Exercise directions: Every line of the records below that holds the word "green" should be copied out.

[Recorded data]
++++++

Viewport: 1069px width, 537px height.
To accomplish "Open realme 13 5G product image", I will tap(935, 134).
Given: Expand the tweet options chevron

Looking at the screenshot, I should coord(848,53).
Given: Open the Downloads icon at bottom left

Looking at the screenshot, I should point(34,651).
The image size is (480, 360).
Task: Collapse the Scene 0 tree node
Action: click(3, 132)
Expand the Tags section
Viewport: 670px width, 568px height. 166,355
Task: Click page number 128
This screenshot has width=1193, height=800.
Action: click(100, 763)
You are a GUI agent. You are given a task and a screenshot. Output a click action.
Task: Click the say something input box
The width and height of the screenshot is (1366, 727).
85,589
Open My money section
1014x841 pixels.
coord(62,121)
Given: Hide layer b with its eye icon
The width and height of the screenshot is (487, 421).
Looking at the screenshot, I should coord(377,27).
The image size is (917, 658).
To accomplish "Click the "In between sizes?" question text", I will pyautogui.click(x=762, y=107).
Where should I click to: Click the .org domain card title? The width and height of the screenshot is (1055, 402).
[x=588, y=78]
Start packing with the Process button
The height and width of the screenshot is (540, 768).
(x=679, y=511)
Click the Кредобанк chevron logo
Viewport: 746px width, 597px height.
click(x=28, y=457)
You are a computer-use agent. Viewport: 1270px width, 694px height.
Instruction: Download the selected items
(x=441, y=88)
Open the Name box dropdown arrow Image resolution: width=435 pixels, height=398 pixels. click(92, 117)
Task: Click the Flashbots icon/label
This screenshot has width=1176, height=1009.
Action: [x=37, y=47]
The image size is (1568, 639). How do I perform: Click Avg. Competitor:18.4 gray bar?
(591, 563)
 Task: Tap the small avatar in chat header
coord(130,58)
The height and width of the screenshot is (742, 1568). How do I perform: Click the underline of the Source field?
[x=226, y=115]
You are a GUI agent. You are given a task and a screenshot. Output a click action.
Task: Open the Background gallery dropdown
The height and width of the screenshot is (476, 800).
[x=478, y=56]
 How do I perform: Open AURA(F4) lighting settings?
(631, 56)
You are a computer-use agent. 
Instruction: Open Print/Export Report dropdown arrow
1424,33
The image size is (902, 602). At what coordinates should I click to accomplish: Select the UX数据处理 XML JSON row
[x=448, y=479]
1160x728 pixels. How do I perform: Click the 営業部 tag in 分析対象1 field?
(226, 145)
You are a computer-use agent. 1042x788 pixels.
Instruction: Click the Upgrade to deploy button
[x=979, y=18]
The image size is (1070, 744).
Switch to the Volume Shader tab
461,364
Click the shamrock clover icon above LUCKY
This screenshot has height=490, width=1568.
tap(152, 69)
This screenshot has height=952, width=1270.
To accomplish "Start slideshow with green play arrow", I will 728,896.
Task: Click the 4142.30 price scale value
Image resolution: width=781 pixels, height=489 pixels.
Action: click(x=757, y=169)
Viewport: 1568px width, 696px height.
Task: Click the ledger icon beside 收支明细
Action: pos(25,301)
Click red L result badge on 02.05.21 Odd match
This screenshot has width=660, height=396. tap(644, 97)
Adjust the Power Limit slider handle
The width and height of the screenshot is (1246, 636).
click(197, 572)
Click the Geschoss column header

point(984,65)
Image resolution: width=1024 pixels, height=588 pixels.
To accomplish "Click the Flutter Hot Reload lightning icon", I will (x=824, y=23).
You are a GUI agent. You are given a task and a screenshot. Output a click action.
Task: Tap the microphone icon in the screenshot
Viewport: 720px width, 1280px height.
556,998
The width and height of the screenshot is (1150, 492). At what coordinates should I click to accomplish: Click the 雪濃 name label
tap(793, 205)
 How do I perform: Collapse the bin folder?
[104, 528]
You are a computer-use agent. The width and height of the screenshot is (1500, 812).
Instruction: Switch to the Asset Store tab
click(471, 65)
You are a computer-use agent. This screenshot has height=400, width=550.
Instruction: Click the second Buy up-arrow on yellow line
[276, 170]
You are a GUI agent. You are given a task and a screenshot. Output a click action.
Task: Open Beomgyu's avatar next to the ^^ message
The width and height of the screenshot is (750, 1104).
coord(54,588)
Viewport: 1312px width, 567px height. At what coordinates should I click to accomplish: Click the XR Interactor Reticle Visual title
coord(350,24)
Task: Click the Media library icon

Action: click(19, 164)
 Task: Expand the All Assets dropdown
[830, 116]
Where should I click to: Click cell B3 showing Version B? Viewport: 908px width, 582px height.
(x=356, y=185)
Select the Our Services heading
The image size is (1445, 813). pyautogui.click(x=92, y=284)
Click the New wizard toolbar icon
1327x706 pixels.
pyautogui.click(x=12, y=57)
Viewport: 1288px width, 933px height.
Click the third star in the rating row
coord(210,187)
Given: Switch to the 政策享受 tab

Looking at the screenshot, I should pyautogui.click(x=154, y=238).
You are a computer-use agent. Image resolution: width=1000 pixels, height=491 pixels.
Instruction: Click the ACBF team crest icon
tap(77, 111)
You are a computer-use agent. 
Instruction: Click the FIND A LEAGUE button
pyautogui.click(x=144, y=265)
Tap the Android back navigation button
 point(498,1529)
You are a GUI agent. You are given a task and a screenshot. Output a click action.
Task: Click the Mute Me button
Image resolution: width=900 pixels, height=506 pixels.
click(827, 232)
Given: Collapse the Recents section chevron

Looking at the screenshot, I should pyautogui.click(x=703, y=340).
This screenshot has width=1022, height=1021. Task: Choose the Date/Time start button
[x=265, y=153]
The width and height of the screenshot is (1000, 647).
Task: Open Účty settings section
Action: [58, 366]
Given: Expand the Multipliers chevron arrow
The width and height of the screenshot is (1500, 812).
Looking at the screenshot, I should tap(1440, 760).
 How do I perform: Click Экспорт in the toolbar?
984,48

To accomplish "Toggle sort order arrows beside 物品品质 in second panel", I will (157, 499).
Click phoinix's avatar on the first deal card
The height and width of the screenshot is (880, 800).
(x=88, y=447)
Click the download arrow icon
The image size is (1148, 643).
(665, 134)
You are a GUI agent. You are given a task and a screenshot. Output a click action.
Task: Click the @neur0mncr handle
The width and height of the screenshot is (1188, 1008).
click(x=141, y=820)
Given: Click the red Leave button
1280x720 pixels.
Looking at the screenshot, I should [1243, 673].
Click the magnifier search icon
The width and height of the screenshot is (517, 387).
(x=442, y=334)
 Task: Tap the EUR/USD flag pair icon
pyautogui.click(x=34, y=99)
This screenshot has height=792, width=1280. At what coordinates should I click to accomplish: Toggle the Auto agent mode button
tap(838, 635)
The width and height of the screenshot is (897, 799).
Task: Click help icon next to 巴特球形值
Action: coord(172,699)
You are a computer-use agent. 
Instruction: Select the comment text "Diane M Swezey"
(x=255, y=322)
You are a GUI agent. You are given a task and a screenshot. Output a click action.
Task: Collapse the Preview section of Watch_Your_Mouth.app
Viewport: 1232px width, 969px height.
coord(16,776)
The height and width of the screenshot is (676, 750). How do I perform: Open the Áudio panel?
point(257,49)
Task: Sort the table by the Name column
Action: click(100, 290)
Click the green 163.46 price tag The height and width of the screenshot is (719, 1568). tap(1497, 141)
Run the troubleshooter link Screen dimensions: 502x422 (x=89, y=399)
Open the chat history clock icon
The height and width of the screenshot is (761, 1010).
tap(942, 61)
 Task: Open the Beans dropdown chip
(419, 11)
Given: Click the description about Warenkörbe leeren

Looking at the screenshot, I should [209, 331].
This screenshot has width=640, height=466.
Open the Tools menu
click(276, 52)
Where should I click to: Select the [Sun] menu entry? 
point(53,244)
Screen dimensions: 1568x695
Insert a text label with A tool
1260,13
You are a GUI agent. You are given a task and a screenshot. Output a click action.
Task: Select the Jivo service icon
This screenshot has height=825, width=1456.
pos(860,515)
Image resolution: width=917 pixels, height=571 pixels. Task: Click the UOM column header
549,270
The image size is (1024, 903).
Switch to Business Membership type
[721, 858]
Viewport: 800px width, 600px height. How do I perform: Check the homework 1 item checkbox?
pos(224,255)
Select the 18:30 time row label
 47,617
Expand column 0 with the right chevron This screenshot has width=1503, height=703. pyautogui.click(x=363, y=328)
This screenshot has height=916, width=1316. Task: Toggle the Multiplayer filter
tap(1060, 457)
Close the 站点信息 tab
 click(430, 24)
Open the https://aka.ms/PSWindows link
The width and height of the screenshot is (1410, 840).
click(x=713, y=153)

++++++

Response to this exercise:
To accomplish "Start slideshow with green play arrow", I will 728,896.
Click the green 163.46 price tag The height and width of the screenshot is (719, 1568). tap(1497, 141)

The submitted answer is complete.